BEGIN

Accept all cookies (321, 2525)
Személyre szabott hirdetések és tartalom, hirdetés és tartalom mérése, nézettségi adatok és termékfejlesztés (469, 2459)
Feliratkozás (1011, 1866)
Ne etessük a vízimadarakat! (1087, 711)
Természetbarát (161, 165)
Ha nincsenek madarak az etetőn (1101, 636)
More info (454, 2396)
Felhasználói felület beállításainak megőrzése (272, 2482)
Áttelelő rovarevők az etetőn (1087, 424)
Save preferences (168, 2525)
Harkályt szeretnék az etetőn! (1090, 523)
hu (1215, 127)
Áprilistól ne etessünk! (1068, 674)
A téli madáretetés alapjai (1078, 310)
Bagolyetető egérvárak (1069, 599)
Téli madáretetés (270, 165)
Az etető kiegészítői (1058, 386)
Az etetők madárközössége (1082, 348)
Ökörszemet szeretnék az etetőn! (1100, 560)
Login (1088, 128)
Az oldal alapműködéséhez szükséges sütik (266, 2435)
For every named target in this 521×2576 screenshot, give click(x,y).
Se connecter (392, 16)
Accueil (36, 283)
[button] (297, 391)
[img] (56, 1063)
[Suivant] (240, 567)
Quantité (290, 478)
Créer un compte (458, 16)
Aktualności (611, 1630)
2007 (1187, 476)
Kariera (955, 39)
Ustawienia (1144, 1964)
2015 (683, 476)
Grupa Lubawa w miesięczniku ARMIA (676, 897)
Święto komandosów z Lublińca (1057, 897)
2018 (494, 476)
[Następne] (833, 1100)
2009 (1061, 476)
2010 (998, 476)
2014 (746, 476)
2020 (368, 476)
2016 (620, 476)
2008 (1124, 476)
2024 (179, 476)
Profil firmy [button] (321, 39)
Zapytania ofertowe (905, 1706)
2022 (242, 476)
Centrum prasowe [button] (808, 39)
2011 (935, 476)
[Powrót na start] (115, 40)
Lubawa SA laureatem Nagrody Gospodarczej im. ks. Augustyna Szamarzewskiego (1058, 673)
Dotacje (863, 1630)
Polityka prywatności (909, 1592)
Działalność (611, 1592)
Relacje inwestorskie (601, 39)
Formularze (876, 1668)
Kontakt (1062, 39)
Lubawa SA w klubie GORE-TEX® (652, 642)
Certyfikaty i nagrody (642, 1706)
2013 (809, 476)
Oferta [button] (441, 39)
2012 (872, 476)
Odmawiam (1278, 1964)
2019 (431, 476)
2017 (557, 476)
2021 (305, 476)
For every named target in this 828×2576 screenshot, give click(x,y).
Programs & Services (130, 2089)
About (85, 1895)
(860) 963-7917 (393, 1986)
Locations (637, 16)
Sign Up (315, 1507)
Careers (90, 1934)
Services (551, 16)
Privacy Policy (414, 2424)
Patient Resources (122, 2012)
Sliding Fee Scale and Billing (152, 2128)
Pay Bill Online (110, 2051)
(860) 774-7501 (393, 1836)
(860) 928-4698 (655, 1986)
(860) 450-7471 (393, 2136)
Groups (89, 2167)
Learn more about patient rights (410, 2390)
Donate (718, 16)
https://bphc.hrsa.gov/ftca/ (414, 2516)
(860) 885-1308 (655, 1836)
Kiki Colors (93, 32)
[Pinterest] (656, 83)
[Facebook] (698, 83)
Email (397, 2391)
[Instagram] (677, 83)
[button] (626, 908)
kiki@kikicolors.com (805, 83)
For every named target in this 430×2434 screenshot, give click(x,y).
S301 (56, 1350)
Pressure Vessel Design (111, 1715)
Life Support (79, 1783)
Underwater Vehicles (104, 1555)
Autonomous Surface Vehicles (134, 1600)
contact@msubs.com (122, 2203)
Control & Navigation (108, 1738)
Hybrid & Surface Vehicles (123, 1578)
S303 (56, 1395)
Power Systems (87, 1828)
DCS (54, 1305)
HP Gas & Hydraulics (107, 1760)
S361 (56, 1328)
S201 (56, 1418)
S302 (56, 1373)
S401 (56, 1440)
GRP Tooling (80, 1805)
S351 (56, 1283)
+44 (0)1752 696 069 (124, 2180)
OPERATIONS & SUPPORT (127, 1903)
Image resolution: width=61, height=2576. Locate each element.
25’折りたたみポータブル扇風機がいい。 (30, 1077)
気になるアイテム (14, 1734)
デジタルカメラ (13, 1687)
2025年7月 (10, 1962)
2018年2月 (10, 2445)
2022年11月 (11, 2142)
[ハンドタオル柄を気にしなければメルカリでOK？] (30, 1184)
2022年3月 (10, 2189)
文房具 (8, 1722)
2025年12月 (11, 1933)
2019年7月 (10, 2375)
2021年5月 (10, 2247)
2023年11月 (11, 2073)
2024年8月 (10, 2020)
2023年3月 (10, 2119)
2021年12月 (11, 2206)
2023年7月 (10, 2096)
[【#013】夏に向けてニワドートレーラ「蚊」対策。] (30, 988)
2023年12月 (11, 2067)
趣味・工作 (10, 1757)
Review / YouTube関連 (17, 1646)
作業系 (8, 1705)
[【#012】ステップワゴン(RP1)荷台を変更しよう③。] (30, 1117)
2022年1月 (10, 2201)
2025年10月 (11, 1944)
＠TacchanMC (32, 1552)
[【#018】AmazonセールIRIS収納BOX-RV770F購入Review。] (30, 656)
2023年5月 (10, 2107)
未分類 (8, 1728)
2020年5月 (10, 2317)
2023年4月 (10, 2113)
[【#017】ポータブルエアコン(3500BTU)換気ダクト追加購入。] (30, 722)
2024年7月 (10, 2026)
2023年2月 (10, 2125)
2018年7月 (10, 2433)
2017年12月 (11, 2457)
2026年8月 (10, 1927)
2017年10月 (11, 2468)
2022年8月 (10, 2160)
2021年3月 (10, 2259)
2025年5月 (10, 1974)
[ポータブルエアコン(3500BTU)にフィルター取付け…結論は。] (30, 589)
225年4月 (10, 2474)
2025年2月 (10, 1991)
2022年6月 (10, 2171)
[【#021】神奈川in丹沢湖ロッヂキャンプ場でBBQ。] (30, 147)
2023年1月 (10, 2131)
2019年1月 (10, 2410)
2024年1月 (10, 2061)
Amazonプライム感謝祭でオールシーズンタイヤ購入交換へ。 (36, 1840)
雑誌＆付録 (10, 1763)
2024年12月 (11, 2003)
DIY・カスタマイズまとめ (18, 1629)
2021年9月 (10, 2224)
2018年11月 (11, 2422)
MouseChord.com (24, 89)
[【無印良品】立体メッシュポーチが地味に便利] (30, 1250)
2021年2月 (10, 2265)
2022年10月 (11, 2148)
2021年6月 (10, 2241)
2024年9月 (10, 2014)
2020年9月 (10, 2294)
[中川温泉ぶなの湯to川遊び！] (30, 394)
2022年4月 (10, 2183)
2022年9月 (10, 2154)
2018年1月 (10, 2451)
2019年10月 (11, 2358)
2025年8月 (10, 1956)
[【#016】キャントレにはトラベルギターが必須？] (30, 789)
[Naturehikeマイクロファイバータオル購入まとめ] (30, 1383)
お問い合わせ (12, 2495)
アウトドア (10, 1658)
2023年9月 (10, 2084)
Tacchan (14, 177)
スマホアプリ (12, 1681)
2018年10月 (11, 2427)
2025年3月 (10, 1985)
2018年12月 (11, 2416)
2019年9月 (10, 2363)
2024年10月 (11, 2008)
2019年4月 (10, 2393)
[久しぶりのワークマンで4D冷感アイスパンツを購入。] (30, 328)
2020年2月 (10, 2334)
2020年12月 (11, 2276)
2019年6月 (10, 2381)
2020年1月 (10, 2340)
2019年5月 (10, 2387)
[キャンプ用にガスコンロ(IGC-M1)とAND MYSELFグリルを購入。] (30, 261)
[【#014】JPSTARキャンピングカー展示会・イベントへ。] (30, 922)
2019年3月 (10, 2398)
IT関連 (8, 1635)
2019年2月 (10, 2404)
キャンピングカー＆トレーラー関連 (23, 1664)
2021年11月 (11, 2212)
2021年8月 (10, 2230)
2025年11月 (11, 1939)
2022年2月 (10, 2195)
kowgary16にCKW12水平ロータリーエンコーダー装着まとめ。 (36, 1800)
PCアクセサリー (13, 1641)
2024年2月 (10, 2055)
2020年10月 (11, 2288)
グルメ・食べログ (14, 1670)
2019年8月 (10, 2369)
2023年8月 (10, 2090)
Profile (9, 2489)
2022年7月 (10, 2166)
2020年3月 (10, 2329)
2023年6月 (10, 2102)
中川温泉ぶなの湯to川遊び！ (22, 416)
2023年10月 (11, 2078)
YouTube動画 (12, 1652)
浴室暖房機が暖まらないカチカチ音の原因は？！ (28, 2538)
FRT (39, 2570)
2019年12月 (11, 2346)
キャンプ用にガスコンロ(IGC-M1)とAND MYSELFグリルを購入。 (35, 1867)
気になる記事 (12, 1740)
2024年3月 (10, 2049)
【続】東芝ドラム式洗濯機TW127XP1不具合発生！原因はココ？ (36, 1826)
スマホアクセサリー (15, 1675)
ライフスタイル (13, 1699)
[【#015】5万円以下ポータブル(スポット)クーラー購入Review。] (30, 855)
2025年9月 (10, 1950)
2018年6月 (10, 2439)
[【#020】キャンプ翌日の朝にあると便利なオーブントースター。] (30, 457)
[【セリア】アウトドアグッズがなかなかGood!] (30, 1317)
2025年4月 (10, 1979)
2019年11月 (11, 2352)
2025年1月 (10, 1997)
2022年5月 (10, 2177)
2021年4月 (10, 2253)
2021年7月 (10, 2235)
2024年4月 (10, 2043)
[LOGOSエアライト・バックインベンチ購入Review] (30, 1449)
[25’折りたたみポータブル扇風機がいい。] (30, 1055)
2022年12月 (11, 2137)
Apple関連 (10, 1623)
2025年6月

END

ACTIVITY: Pull out every line of the records that includes the string "button".

ANSWER AREA:
[button] (297, 391)
Profil firmy [button] (321, 39)
Centrum prasowe [button] (808, 39)
Oferta [button] (441, 39)
[button] (626, 908)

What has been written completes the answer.